TASK OBJECTIVE: Copy out each of the entries below word for word, keeping every line in its original order.

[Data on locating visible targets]
■ ■ ■ ■ ■
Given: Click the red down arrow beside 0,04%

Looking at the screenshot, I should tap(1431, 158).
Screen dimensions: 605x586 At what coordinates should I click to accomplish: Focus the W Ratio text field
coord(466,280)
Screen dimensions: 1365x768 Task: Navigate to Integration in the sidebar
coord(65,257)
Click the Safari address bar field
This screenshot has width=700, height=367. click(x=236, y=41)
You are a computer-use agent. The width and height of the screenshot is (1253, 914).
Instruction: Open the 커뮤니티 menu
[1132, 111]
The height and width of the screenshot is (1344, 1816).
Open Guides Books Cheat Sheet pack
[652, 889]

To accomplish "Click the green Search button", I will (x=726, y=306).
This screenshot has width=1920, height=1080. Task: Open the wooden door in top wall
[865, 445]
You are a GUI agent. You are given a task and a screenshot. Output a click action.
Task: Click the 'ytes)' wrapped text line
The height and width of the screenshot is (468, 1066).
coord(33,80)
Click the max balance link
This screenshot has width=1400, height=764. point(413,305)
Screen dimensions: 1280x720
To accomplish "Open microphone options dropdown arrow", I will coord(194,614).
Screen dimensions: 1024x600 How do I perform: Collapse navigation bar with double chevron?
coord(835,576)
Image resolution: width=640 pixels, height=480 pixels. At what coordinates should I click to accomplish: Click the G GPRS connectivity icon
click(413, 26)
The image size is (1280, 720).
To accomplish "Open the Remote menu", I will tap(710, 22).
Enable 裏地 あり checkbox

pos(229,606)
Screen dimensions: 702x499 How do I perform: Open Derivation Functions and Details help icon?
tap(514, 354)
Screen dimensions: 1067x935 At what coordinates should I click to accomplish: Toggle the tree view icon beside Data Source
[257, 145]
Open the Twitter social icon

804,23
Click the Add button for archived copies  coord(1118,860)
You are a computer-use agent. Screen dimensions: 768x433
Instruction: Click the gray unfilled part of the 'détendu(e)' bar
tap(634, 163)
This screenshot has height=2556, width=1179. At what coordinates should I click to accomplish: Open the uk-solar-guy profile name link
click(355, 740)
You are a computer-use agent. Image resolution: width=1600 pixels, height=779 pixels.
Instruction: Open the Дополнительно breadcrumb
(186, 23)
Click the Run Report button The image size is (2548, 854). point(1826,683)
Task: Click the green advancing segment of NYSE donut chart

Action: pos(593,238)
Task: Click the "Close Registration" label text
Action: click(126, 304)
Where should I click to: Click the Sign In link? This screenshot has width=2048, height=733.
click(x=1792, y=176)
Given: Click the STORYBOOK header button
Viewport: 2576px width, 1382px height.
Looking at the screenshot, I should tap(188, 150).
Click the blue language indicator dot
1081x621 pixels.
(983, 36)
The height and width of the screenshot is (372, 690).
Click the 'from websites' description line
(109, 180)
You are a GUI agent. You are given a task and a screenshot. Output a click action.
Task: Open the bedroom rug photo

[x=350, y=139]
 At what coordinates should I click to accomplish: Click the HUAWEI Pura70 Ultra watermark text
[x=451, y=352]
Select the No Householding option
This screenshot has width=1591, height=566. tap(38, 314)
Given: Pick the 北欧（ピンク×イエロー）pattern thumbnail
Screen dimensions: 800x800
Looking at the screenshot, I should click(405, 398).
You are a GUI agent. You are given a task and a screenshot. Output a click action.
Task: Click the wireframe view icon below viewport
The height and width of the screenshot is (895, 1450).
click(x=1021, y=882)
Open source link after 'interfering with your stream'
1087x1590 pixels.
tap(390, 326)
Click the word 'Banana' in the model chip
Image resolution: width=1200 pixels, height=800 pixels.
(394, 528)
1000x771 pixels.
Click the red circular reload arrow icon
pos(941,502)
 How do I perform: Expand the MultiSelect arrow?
■ ■ ■ ■ ■
FINAL RESULT:
Given: Click the red down arrow beside 0,04%

Looking at the screenshot, I should tap(1431, 158).
Screen dimensions: 605x586 At what coordinates should I click to accomplish: Focus the W Ratio text field
coord(466,280)
Screen dimensions: 1365x768 Task: Navigate to Integration in the sidebar
coord(65,257)
Click the Safari address bar field
This screenshot has width=700, height=367. click(x=236, y=41)
You are a computer-use agent. The width and height of the screenshot is (1253, 914).
Instruction: Open the 커뮤니티 menu
[1132, 111]
The height and width of the screenshot is (1344, 1816).
Open Guides Books Cheat Sheet pack
[652, 889]

To accomplish "Click the green Search button", I will (x=726, y=306).
This screenshot has width=1920, height=1080. Task: Open the wooden door in top wall
[865, 445]
You are a GUI agent. You are given a task and a screenshot. Output a click action.
Task: Click the 'ytes)' wrapped text line
The height and width of the screenshot is (468, 1066).
coord(33,80)
Click the max balance link
This screenshot has width=1400, height=764. point(413,305)
Screen dimensions: 1280x720
To accomplish "Open microphone options dropdown arrow", I will coord(194,614).
Screen dimensions: 1024x600 How do I perform: Collapse navigation bar with double chevron?
coord(835,576)
Image resolution: width=640 pixels, height=480 pixels. At what coordinates should I click to accomplish: Click the G GPRS connectivity icon
click(413, 26)
The image size is (1280, 720).
To accomplish "Open the Remote menu", I will tap(710, 22).
Enable 裏地 あり checkbox

pos(229,606)
Screen dimensions: 702x499 How do I perform: Open Derivation Functions and Details help icon?
tap(514, 354)
Screen dimensions: 1067x935 At what coordinates should I click to accomplish: Toggle the tree view icon beside Data Source
[257, 145]
Open the Twitter social icon

804,23
Click the Add button for archived copies  coord(1118,860)
You are a computer-use agent. Screen dimensions: 768x433
Instruction: Click the gray unfilled part of the 'détendu(e)' bar
tap(634, 163)
This screenshot has height=2556, width=1179. At what coordinates should I click to accomplish: Open the uk-solar-guy profile name link
click(355, 740)
You are a computer-use agent. Image resolution: width=1600 pixels, height=779 pixels.
Instruction: Open the Дополнительно breadcrumb
(186, 23)
Click the Run Report button The image size is (2548, 854). point(1826,683)
Task: Click the green advancing segment of NYSE donut chart

Action: pos(593,238)
Task: Click the "Close Registration" label text
Action: click(126, 304)
Where should I click to: Click the Sign In link? This screenshot has width=2048, height=733.
click(x=1792, y=176)
Given: Click the STORYBOOK header button
Viewport: 2576px width, 1382px height.
Looking at the screenshot, I should tap(188, 150).
Click the blue language indicator dot
1081x621 pixels.
(983, 36)
The height and width of the screenshot is (372, 690).
Click the 'from websites' description line
(109, 180)
You are a GUI agent. You are given a task and a screenshot. Output a click action.
Task: Open the bedroom rug photo

[x=350, y=139]
 At what coordinates should I click to accomplish: Click the HUAWEI Pura70 Ultra watermark text
[x=451, y=352]
Select the No Householding option
This screenshot has width=1591, height=566. tap(38, 314)
Given: Pick the 北欧（ピンク×イエロー）pattern thumbnail
Screen dimensions: 800x800
Looking at the screenshot, I should click(405, 398).
You are a GUI agent. You are given a task and a screenshot. Output a click action.
Task: Click the wireframe view icon below viewport
The height and width of the screenshot is (895, 1450).
click(x=1021, y=882)
Open source link after 'interfering with your stream'
1087x1590 pixels.
tap(390, 326)
Click the word 'Banana' in the model chip
Image resolution: width=1200 pixels, height=800 pixels.
(394, 528)
1000x771 pixels.
Click the red circular reload arrow icon
pos(941,502)
 How do I perform: Expand the MultiSelect arrow?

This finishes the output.